Paraisópolis. Foto: Reprodução de Internet

Paraisópolis. Foto: Reprodução de Internet

A Ouvidoria das Polícias do Estado de São Paulo pediu o afastamento de seis policiais militares que participaram da operação em baile funk na favela de Paraisópolis no domingo (1), resultando na morte de nove jovens.

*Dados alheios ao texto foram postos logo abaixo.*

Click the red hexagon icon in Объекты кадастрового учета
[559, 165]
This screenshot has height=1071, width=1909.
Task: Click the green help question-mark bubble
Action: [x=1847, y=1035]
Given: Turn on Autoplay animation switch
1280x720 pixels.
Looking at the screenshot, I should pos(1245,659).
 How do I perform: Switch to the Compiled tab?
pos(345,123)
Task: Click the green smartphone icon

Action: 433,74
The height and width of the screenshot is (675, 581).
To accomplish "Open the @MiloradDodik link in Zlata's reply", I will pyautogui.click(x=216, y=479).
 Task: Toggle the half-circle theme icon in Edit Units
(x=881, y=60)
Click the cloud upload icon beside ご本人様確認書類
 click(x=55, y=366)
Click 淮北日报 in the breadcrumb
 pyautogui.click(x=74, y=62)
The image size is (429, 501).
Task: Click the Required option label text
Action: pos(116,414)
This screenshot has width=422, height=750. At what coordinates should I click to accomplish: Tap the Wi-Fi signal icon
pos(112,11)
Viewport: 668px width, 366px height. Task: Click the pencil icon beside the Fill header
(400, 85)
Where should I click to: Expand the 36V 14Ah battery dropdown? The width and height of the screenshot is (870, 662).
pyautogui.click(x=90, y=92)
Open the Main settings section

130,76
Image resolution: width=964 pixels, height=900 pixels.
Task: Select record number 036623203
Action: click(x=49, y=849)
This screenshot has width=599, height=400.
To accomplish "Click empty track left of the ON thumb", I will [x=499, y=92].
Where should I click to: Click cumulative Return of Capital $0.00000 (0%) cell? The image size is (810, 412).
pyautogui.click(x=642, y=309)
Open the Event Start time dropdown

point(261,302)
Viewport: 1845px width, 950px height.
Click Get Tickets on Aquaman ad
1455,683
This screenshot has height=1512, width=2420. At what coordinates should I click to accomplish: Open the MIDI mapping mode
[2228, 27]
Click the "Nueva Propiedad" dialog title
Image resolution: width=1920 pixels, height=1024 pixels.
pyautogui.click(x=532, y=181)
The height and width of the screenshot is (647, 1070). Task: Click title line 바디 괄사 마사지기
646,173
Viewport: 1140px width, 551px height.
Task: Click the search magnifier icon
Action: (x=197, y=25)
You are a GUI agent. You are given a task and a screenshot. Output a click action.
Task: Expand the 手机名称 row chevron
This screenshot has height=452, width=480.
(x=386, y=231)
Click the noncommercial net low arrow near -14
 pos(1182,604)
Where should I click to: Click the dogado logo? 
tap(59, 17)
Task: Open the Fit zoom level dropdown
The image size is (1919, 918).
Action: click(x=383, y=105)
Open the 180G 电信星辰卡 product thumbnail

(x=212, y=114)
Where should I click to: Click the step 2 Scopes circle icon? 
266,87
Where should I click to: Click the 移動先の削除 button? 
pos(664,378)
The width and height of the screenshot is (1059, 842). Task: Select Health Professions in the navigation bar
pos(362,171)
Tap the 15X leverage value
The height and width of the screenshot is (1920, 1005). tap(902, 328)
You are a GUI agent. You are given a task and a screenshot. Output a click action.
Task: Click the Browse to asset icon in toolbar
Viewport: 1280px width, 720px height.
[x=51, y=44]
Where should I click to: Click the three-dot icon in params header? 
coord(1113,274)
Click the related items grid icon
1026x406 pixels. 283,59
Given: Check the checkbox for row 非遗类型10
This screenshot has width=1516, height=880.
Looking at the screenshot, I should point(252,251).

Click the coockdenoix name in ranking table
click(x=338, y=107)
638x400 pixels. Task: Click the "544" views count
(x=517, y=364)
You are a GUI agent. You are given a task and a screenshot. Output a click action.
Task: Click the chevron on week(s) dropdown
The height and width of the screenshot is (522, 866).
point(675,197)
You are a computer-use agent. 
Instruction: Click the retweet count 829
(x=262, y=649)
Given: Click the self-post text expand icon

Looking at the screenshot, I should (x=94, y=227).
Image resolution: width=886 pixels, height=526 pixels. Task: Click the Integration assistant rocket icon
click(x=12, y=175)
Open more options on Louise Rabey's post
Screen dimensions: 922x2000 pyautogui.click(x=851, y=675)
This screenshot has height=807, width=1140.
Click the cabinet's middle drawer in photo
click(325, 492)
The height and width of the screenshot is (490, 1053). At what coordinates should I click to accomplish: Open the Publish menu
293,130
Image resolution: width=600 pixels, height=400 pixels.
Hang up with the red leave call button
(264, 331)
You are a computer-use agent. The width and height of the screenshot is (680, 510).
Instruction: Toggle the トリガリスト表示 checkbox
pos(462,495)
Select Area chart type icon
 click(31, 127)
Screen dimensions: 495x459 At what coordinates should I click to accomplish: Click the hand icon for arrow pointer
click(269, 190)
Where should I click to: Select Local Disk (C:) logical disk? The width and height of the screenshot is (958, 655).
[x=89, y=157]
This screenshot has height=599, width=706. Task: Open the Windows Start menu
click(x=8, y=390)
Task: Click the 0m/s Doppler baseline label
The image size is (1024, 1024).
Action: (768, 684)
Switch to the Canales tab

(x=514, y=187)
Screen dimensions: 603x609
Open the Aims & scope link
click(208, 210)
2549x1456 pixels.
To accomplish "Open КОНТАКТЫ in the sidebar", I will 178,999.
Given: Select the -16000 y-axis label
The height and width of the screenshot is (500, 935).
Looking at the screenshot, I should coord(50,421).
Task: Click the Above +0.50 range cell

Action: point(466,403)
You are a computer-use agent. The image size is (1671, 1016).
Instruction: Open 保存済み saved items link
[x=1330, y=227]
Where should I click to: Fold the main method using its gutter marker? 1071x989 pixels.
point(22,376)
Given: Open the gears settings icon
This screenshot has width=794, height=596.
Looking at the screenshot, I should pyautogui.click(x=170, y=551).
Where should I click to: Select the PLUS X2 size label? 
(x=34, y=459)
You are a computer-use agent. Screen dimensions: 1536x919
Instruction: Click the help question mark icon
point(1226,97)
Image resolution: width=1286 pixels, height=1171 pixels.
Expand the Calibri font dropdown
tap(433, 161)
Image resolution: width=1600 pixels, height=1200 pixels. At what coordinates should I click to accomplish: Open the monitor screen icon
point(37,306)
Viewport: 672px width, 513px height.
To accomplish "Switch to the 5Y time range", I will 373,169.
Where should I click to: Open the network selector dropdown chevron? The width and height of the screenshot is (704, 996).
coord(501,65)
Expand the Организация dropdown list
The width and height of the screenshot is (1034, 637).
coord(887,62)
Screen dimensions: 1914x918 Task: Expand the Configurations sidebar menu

Familiares de vítimas e sobreviventes acusam os agentes de terem encurralado o público do baile em vielas, para depois agredi-los. Ao menos nove pessoas morreram e duas ficaram feridas na Operação Pancadão realizada pela Policia Militar

“É preventivo afastar os policiais envolvidos na ocorrência em razão da complexidade dela”, afirmou o ouvidor, Benedito Mariano. A Polícia Militar informou que está investigando possíveis excessos e que um inquérito na Polícia Civil apura a o caso.

A versão de jovens que estavam no local é que a PM chegou atirando no público do baile, além de atacarem com spray de pimenta e bombas.

“Chegaram atirando em todo mundo. A gente estava no baile e primeiro veio a bomba. Começaram a cair as pessoas, passando mal, e a desmaiar, sendo pisoteadas. Ficamos encurralados”, disse um jovem que estava no local.

Na manhã desta segunda-feira (2), a irmã de um dos jovens, Denis Guilherme, de 16 anos, afirmou que amigos tentaram socorrer o garoto mas foram impedidos por policiais.

“Era um menino negro, na favela, curtindo um baile. Os amigos deixaram ele, ele caiu. Quando um amigo foi socorrer, o policial falou: ‘Pode deixar que a gente cuida dele'”, disse Fernanda Garcia, irmã de Denis.

Bastante emocionada, ela deixou o Instituto Médico Legal chorando, acompanhada de outros familiares de Denis. O jovem de 16 anos trabalhava como jovem aprendiz em uma empresa de telemarketing e foi ao baile funk acompanhado por três amigos.